→ What you have to do:
Read through the data, and wherever a line holds the word "computer", write that line out.

#### Data extract ####

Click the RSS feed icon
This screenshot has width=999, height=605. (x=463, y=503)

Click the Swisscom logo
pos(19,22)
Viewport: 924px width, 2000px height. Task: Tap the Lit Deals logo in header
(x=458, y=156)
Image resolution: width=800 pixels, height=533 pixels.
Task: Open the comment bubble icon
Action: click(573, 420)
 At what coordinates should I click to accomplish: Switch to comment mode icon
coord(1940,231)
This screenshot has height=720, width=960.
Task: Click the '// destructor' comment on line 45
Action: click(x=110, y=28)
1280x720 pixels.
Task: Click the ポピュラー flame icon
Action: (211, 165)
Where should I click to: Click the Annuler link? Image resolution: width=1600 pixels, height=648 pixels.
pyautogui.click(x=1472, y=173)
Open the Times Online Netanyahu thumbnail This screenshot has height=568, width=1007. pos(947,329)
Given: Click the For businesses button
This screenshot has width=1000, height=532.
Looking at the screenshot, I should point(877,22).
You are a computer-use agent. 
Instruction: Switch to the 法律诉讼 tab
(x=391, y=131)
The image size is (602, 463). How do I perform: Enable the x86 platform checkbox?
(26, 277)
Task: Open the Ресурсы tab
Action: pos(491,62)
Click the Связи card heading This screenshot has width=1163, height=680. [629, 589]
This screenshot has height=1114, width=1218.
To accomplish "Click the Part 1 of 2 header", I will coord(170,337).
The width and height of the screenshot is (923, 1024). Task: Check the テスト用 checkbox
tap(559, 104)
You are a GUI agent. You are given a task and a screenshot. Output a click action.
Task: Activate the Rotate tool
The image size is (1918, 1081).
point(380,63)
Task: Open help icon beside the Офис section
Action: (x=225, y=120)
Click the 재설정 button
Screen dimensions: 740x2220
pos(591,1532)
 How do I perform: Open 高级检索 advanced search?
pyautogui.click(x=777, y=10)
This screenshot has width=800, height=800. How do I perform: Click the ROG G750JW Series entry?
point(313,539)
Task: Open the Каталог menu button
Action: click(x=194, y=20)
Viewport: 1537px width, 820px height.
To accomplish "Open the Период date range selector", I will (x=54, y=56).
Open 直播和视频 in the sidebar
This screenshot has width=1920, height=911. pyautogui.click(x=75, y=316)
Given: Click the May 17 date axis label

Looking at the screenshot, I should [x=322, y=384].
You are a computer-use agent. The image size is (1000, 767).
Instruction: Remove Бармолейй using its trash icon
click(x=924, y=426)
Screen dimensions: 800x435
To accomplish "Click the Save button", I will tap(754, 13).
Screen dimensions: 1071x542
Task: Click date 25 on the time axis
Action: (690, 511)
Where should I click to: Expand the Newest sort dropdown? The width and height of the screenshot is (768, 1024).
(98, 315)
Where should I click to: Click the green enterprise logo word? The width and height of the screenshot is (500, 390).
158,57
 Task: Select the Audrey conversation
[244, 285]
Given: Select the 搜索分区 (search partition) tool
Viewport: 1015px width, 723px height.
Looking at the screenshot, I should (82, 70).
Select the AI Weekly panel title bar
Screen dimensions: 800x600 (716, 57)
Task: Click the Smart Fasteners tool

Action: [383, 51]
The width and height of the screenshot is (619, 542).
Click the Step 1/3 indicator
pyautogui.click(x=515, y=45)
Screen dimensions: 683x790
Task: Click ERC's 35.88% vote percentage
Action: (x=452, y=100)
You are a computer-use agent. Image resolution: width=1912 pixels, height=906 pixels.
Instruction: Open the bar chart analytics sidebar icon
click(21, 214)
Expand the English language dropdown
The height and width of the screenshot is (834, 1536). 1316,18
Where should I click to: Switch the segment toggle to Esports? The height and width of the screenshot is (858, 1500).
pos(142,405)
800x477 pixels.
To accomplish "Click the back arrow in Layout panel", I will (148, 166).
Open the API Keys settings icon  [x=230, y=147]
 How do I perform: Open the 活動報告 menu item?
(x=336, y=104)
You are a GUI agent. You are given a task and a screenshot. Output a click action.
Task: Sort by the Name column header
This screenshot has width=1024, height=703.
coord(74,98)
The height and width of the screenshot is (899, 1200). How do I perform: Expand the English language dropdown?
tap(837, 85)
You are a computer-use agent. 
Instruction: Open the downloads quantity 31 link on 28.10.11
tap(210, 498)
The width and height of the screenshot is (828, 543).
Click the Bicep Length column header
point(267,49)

####

→ Solution for this problem:
You are a computer-use agent. 
You are a computer-use agent. The image size is (1000, 767).
You are a computer-use agent. Image resolution: width=1912 pixels, height=906 pixels.
You are a computer-use agent. 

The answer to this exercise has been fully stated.